▸ **To do**:
Here is a set of records. Copy them all exactly.
Task data Block Start
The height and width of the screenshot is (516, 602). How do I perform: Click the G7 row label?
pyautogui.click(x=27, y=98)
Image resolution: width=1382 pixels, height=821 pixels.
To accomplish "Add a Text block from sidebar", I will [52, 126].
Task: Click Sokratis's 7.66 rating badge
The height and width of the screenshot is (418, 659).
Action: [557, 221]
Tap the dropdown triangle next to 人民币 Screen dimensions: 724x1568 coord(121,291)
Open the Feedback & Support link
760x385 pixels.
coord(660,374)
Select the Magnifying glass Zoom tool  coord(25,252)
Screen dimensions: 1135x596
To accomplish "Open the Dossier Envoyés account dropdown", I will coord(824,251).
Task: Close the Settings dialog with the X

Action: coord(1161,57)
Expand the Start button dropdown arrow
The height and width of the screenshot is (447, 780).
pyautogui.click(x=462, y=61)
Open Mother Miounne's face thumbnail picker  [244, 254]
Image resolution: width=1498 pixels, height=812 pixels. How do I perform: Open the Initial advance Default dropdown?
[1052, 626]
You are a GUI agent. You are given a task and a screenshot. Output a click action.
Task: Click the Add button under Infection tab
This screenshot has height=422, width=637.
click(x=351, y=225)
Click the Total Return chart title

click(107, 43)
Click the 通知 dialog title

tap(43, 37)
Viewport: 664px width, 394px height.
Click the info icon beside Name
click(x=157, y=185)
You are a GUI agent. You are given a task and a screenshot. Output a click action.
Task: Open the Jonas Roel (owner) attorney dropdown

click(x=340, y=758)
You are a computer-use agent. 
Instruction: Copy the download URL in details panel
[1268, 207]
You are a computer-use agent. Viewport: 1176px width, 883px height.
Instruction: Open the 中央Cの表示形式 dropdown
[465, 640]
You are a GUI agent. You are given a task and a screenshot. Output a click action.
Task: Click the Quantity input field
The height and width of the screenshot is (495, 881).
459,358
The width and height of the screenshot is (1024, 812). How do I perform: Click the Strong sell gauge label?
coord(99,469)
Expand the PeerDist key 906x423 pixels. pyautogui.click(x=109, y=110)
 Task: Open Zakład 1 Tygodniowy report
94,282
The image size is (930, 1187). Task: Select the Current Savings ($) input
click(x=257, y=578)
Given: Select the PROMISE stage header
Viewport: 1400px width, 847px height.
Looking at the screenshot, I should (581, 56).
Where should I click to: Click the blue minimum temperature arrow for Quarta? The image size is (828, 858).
Task data Block End
▸ **Answer space**:
The height and width of the screenshot is (516, 602). How do I perform: Click the G7 row label?
pyautogui.click(x=27, y=98)
Image resolution: width=1382 pixels, height=821 pixels.
To accomplish "Add a Text block from sidebar", I will [52, 126].
Task: Click Sokratis's 7.66 rating badge
The height and width of the screenshot is (418, 659).
Action: [557, 221]
Tap the dropdown triangle next to 人民币 Screen dimensions: 724x1568 coord(121,291)
Open the Feedback & Support link
760x385 pixels.
coord(660,374)
Select the Magnifying glass Zoom tool  coord(25,252)
Screen dimensions: 1135x596
To accomplish "Open the Dossier Envoyés account dropdown", I will coord(824,251).
Task: Close the Settings dialog with the X

Action: coord(1161,57)
Expand the Start button dropdown arrow
The height and width of the screenshot is (447, 780).
pyautogui.click(x=462, y=61)
Open Mother Miounne's face thumbnail picker  [244, 254]
Image resolution: width=1498 pixels, height=812 pixels. How do I perform: Open the Initial advance Default dropdown?
[1052, 626]
You are a GUI agent. You are given a task and a screenshot. Output a click action.
Task: Click the Add button under Infection tab
This screenshot has height=422, width=637.
click(x=351, y=225)
Click the Total Return chart title

click(107, 43)
Click the 通知 dialog title

tap(43, 37)
Viewport: 664px width, 394px height.
Click the info icon beside Name
click(x=157, y=185)
You are a GUI agent. You are given a task and a screenshot. Output a click action.
Task: Open the Jonas Roel (owner) attorney dropdown

click(x=340, y=758)
You are a computer-use agent. 
Instruction: Copy the download URL in details panel
[1268, 207]
You are a computer-use agent. Viewport: 1176px width, 883px height.
Instruction: Open the 中央Cの表示形式 dropdown
[465, 640]
You are a GUI agent. You are given a task and a screenshot. Output a click action.
Task: Click the Quantity input field
The height and width of the screenshot is (495, 881).
459,358
The width and height of the screenshot is (1024, 812). How do I perform: Click the Strong sell gauge label?
coord(99,469)
Expand the PeerDist key 906x423 pixels. pyautogui.click(x=109, y=110)
 Task: Open Zakład 1 Tygodniowy report
94,282
The image size is (930, 1187). Task: Select the Current Savings ($) input
click(x=257, y=578)
Given: Select the PROMISE stage header
Viewport: 1400px width, 847px height.
Looking at the screenshot, I should (581, 56).
Where should I click to: Click the blue minimum temperature arrow for Quarta? The image size is (828, 858).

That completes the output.